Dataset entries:
╔══

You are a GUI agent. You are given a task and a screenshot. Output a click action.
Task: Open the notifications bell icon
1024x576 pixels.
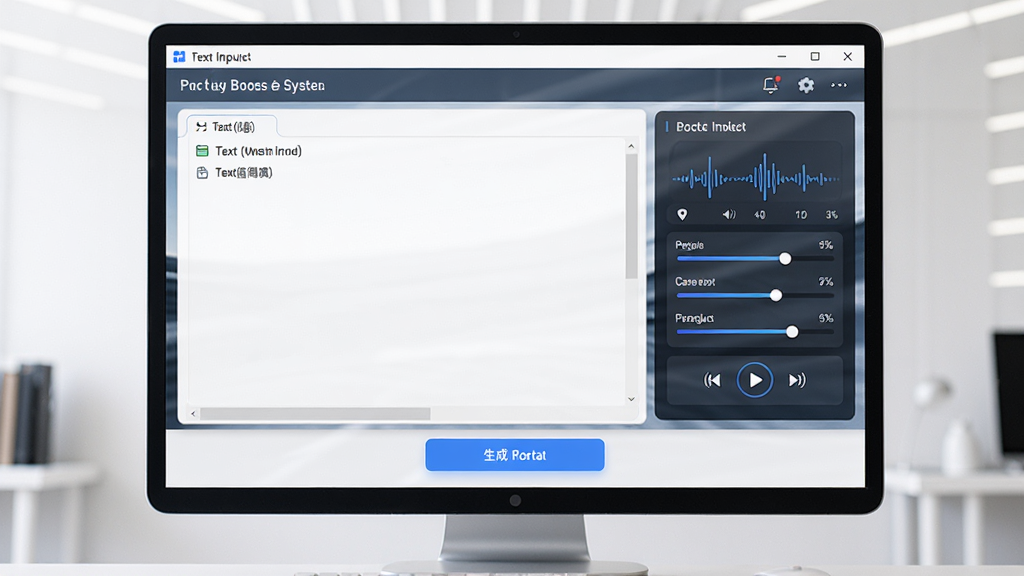(771, 85)
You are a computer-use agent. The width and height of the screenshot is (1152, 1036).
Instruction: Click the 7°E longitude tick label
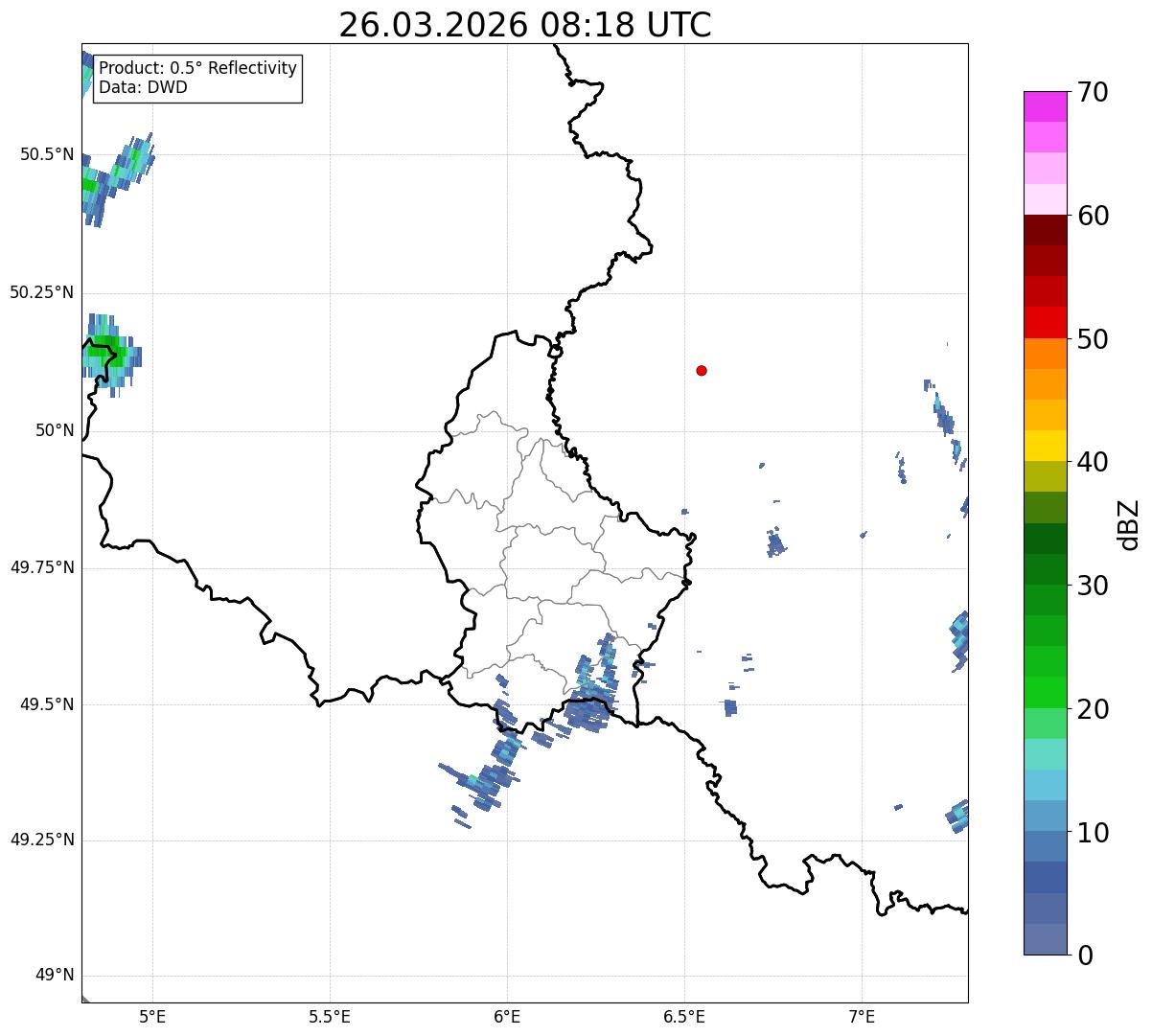pos(862,1016)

╚══

Each record should be copied exactly, and each image left out.

You are a GUI agent. You are given a task and a screenshot. Output a click action.
Task: Open the notifications bell icon
1024x576 pixels.
(771, 85)
You are a computer-use agent. The width and height of the screenshot is (1152, 1036).
Instruction: Click the 7°E longitude tick label
pos(862,1016)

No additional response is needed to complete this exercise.